Researchers from the Harvard School of Public Health did the study. They used survey data from 2010 and 2011. They found that more than 9 million smokers who visited a dentist during that time did not receive any advice or information about smoking cessation.
About 31% of smokers were advised to quit by a dentist. About 65% had been advised to quit by a physician.
Physicians also were more likely than dentists to offer help beyond just the advice to quit. About 53% of physicians offered more help, compared with 25% of dentists.
Since 1992, the American Dental Association has urged dentists and dental offices to learn ways to educate patients who smoke or use smokeless tobacco.
A 2013 study found that more than three-fourths of dentists advised tobacco users to quit.

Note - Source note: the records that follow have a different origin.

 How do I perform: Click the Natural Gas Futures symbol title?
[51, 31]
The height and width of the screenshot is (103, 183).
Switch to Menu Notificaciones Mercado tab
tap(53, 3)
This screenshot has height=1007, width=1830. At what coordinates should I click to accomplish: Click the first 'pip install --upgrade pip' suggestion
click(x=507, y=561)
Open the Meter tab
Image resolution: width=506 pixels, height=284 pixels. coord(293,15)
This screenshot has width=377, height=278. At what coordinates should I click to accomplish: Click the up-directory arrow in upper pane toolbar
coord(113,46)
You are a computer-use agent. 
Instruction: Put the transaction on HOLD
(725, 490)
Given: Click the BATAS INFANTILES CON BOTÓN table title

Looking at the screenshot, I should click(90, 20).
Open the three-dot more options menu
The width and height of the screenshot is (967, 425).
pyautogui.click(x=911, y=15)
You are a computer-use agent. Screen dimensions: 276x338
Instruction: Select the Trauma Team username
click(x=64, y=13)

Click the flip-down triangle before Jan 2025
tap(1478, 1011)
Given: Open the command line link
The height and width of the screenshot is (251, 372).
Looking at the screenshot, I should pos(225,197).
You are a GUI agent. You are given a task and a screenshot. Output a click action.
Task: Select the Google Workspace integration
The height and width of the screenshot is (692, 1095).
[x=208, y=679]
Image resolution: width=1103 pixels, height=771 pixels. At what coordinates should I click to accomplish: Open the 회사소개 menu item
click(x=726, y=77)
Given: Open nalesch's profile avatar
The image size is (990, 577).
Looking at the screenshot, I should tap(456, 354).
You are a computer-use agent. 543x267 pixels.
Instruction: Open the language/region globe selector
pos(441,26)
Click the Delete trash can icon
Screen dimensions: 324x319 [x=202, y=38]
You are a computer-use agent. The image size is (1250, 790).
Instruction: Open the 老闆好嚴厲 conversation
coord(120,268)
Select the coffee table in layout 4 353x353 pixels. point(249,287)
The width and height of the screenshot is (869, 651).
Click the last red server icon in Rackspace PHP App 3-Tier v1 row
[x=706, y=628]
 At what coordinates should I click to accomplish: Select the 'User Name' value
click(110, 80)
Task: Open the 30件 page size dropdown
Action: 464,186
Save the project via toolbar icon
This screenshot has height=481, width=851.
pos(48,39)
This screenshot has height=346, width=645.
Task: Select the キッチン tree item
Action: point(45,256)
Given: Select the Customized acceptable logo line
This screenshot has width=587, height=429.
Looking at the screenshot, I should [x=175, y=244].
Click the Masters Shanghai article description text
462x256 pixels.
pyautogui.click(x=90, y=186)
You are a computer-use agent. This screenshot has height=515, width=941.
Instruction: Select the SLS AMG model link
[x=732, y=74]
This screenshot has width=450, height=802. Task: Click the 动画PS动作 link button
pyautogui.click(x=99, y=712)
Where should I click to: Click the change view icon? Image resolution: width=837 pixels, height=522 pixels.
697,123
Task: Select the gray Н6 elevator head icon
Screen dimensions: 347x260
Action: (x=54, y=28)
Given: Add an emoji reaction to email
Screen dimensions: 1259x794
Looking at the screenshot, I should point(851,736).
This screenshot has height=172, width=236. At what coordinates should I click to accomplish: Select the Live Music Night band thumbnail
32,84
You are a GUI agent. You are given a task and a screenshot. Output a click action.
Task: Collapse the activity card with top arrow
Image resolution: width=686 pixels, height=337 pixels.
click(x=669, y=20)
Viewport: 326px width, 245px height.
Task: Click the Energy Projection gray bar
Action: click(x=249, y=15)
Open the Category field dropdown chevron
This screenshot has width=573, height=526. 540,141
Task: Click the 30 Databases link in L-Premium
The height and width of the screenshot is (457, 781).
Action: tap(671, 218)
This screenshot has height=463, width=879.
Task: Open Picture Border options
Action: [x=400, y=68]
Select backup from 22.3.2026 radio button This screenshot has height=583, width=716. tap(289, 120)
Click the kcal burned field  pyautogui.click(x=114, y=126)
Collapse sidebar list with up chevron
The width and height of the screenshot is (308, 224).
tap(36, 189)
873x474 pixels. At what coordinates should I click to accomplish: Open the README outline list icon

But fewer dentists provided further help. The dentists in this study reported several barriers to talking with patients about tobacco cessation:
A belief that their patients would not want to talk about the topic
A lack of insurance reimbursement for the time spent discussing tobacco cessation
Not knowing where to refer patients who wanted help with quitting
Not having enough time to talk with patients about tobacco cessation
The Harvard study appears in the June issue of the American Journal of Public Health.